A 14-year-old boy and a 42-year-old man who were found guilty of shouting “disgusting” homophobic abuse at footballer Sol Campbell have had their convictions overturned.
Ian Trow of Milton Keynes, Buckinghamshire, and the 14-year-old, who cannot be named, had denied indecent chanting at the Portsmouth v Tottenham Hotspur game in September last year.
They were accused of shouting: “Come on gay boy, that’s my gay boy”.
In May, Trow was given a £500 fine and a three-year ban from attending matches, while the 14-year-old was fined £415 and also received a ban.

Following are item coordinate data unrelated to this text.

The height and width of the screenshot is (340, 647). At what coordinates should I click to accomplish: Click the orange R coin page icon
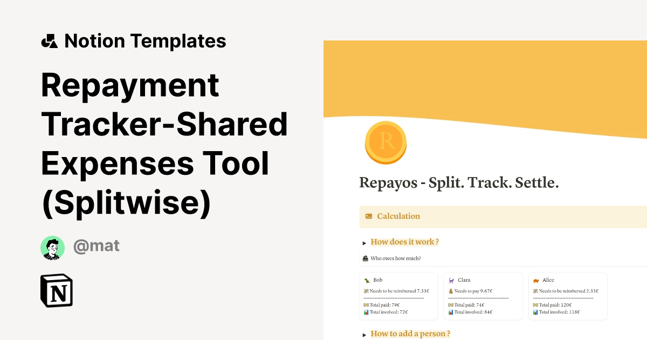click(386, 142)
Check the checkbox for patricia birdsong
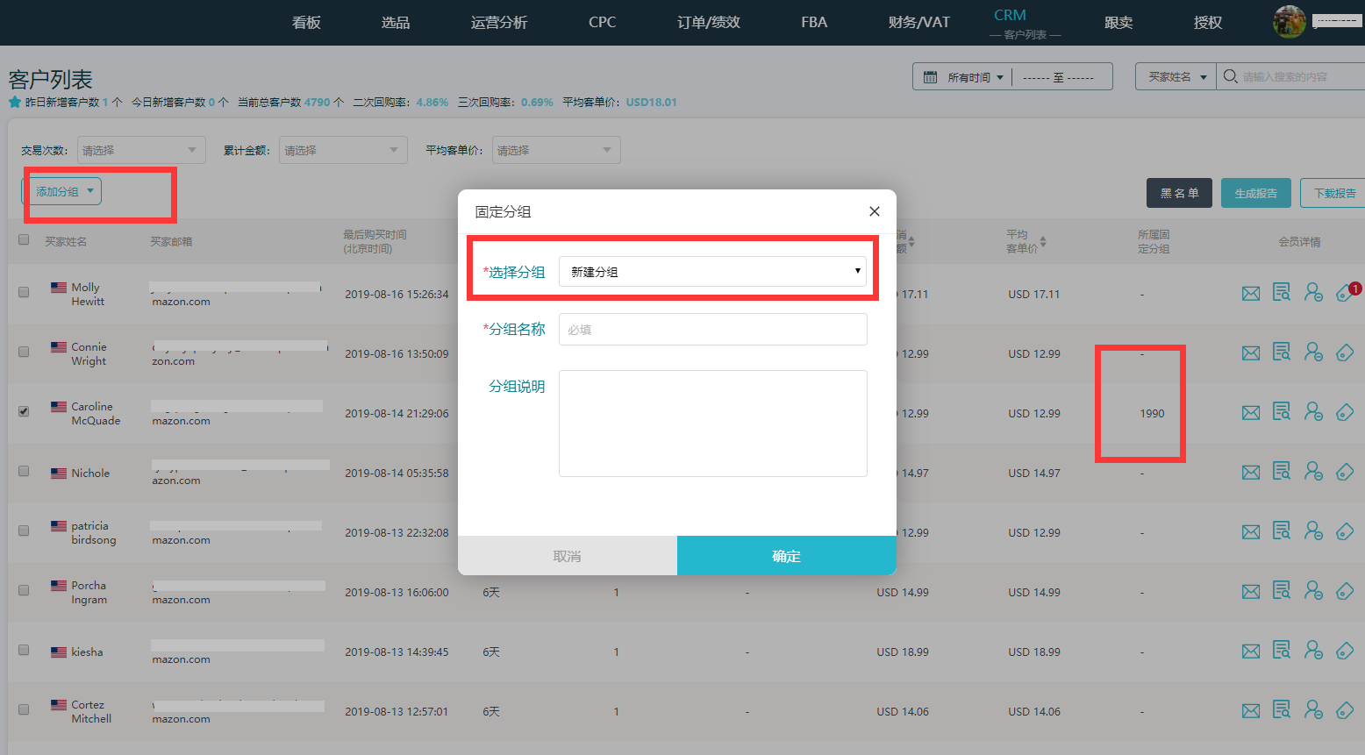 (24, 531)
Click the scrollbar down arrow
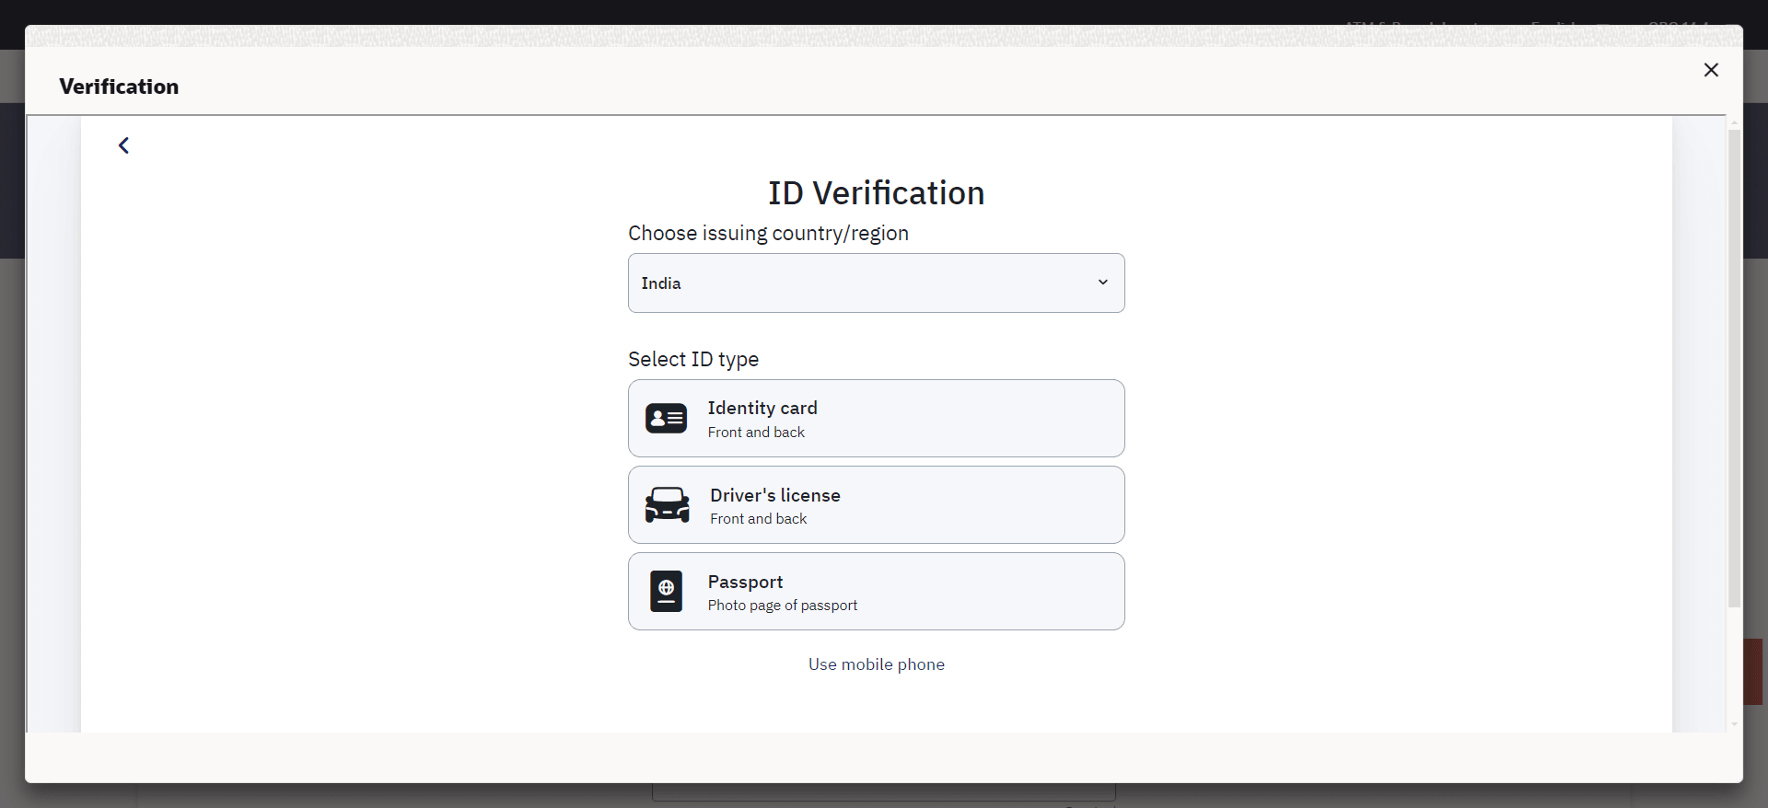 [x=1734, y=724]
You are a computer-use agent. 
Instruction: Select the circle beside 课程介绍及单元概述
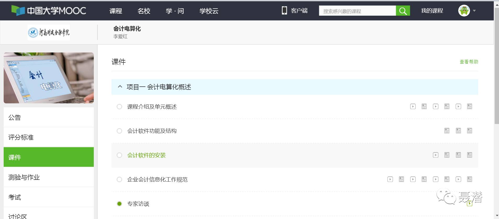pos(119,107)
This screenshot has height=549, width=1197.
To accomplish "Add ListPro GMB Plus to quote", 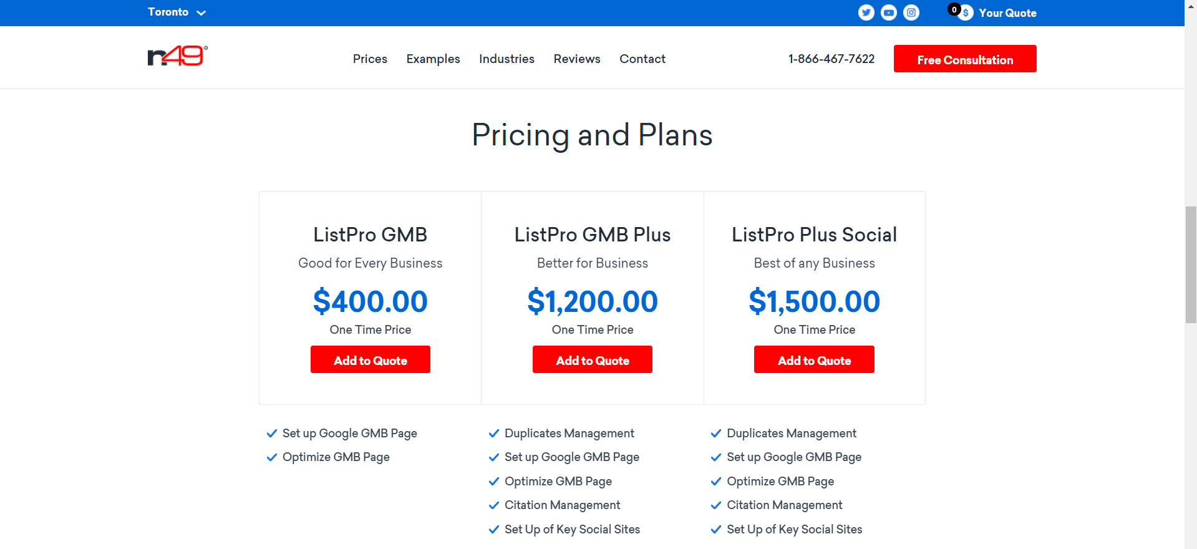I will [x=592, y=359].
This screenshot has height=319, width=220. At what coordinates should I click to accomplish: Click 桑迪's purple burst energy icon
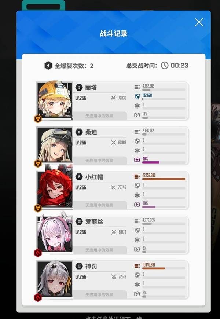(x=137, y=160)
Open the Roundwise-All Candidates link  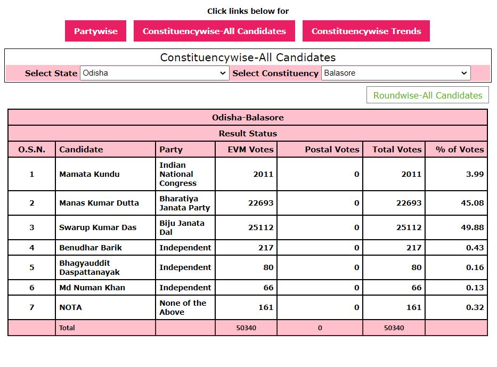pyautogui.click(x=427, y=95)
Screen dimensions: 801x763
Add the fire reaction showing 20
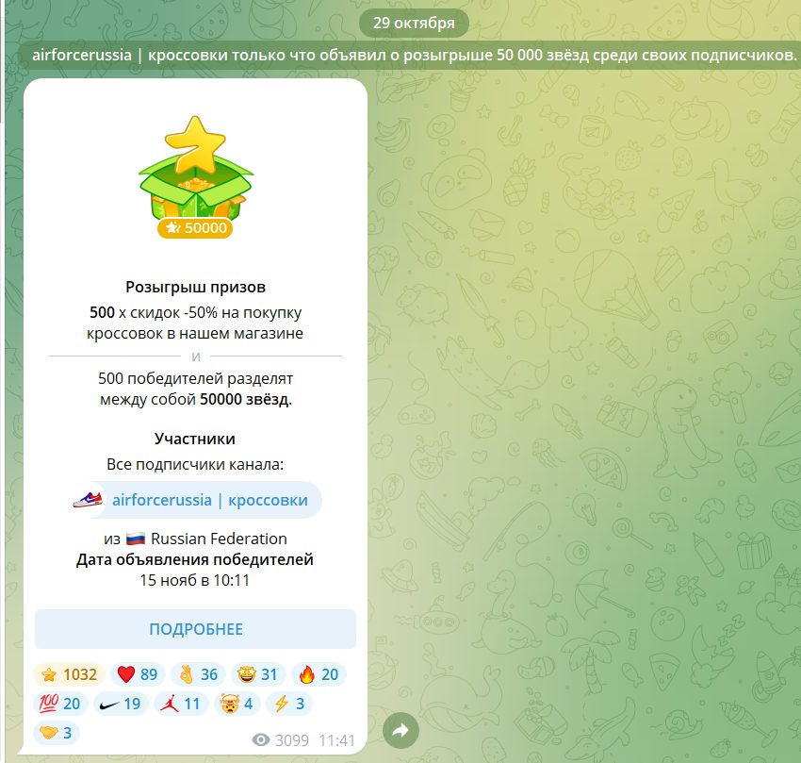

However, after an appeal, the cases were heard again at Portsmouth crown court.
Reviewing the footage of the fans, Judge Price said: “We can hear the crowd, we can hear the words ‘gay boy’. We can’t be sure those words came from Mr Trow’s mouth; we can’t be sure those words came from the boy’s mouth.”
Trow told the Milton Keynes Citizen he and the boy had refused the option of being given a police caution, saying they wanted to prove they were innocent.
He added he intended to pursue civil action against the police for the “living nightmare” he had endured.
Video footage played in court at the trial in May showed up to 2,500 fans shouting chants such as: “Sol, Sol, wherever you may be, Not long now until lunacy, We won’t give a f*** if you are hanging from a tree, You are a Judas c*** with HIV”, “Campbell you are a c**** ” and “Sol’s a wanker.”
In a statement read out in court, Campbell said he felt “victimised” and “disgusted” by the chanting.
He said: “I felt absolutely disgusted at this and I didn’t react because of my profile and I feared I might make the situation worse and cause problems.
“I felt totally victimised and helpless by the abuse I received on this day.
“It has had an effect on me personally and I do not want it to continue. I support the police in their action.”
Four other men were fined and banned from attending matches for three years in January in connection to chanting at the match.